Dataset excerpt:
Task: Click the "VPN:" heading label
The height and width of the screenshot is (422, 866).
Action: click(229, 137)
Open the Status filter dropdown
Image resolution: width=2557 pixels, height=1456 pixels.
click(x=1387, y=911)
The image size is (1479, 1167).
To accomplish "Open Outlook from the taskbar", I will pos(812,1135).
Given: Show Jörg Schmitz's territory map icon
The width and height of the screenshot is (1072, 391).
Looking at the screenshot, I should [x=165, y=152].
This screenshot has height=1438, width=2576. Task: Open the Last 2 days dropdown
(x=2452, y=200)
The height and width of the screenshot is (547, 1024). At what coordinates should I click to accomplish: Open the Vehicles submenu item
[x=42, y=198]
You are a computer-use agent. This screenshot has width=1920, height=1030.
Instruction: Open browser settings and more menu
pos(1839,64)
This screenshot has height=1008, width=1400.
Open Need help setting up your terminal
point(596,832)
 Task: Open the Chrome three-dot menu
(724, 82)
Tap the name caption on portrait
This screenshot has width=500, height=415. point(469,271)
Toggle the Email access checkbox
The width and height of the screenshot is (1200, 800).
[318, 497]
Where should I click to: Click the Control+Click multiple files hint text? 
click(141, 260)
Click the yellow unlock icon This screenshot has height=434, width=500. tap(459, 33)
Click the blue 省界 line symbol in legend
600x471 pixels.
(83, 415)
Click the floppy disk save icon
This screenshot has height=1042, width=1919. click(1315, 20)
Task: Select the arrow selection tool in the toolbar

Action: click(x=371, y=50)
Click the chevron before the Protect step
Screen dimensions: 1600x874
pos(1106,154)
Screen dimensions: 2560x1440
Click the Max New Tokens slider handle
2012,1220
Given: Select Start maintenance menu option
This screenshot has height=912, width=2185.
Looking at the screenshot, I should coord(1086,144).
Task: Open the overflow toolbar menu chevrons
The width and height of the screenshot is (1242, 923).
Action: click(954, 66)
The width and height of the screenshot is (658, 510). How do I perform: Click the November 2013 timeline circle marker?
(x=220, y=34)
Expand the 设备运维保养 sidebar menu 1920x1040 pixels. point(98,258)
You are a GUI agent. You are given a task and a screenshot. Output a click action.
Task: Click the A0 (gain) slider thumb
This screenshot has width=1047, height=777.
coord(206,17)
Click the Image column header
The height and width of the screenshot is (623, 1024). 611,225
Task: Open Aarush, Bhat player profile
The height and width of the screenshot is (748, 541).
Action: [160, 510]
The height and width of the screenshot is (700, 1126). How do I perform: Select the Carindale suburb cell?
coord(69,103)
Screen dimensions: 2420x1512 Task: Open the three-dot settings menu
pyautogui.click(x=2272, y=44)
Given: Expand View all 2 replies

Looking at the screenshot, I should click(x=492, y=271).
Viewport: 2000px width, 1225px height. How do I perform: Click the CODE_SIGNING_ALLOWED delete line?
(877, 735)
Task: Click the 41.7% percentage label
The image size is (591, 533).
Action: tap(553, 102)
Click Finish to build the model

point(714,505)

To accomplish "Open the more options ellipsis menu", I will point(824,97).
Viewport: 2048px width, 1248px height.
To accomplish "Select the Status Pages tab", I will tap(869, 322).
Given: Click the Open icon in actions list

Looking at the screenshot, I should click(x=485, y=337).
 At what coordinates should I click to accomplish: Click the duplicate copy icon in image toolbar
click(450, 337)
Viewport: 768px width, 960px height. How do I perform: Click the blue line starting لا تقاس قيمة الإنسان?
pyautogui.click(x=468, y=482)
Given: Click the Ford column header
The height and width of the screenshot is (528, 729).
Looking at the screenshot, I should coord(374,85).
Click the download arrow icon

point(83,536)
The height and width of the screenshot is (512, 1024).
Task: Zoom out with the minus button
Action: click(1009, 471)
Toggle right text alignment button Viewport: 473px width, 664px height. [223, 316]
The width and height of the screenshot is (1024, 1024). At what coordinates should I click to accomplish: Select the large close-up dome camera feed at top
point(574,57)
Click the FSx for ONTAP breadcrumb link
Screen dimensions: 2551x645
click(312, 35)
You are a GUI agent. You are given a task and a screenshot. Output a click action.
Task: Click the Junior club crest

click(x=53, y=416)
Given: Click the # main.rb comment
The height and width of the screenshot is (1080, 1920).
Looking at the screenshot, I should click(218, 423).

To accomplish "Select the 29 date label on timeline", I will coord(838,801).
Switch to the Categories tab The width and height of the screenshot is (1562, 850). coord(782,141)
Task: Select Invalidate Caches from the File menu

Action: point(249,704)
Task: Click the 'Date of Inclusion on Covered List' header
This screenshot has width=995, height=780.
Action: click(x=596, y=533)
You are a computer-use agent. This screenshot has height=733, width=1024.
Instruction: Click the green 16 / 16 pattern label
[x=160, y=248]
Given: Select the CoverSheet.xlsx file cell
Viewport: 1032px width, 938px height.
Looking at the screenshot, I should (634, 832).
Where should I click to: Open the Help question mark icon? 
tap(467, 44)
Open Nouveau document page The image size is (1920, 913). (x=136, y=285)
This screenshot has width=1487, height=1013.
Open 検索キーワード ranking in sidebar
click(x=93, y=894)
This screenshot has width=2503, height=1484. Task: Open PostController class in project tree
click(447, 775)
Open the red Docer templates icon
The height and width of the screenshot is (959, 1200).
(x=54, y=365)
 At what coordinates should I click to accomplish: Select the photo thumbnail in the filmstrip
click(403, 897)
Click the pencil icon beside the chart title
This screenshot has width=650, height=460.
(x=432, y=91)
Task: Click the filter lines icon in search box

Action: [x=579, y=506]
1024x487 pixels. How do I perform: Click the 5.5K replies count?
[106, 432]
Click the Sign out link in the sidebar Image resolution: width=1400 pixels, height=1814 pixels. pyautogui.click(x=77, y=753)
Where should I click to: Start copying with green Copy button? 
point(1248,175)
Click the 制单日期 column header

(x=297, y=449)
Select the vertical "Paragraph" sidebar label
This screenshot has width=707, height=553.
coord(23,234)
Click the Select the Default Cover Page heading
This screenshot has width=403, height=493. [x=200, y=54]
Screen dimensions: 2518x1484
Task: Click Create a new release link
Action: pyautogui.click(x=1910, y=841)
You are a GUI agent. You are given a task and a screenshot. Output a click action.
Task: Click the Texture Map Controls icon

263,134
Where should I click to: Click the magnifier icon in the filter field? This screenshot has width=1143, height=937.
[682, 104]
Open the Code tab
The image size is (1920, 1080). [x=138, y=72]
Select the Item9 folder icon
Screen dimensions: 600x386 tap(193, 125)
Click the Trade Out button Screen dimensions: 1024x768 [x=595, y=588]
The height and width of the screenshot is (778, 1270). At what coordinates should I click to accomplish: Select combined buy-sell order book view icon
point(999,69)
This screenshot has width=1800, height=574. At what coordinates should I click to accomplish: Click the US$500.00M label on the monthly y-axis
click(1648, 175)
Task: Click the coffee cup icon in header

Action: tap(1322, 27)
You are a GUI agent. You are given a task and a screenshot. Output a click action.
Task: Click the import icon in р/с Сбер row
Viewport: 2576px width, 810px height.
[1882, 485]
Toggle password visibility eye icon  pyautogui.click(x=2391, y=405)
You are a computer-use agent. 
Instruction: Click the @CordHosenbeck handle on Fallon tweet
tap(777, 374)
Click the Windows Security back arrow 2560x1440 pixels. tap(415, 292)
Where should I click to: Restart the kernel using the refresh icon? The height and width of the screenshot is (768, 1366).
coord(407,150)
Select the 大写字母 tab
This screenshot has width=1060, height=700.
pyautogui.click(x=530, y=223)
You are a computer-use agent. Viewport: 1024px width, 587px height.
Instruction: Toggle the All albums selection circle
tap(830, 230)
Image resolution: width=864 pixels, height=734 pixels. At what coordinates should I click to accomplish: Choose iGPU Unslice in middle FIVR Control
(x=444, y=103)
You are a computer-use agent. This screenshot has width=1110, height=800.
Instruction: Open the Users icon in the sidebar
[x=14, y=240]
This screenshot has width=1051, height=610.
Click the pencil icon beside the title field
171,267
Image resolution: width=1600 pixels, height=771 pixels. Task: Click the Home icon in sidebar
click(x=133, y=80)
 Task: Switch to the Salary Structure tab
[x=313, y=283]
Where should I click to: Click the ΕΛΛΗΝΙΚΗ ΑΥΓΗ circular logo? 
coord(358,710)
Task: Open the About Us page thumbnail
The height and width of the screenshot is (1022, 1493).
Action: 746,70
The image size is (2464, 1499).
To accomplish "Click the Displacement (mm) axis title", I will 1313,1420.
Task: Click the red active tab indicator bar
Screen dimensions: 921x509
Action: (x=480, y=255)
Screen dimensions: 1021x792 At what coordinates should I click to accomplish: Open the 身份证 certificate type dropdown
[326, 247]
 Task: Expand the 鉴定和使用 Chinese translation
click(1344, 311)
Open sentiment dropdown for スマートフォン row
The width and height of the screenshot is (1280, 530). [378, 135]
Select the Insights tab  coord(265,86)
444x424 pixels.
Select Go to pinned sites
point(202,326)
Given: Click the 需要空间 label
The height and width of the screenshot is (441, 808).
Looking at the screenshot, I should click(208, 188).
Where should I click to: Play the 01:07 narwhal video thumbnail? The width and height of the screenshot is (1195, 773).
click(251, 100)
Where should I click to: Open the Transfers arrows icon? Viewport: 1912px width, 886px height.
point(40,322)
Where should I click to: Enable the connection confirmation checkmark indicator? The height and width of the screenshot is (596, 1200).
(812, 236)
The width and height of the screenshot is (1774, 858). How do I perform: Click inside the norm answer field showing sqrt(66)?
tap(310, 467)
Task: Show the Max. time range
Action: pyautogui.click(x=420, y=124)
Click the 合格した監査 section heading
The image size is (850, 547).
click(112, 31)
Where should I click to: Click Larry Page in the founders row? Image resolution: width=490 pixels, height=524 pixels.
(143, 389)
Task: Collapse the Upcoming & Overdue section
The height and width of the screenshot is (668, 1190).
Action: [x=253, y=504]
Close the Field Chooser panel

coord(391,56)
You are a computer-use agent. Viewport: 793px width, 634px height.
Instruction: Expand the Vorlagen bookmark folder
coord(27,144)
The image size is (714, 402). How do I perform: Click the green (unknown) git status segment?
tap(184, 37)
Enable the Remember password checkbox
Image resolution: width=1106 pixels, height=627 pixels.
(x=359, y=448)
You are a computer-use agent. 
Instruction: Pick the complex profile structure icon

* TASK BRIEF:
Report each line of the material above that contains the word "column".

* FULL ANSWER:
Click the Image column header
Given: Click the Ford column header
Click the 制单日期 column header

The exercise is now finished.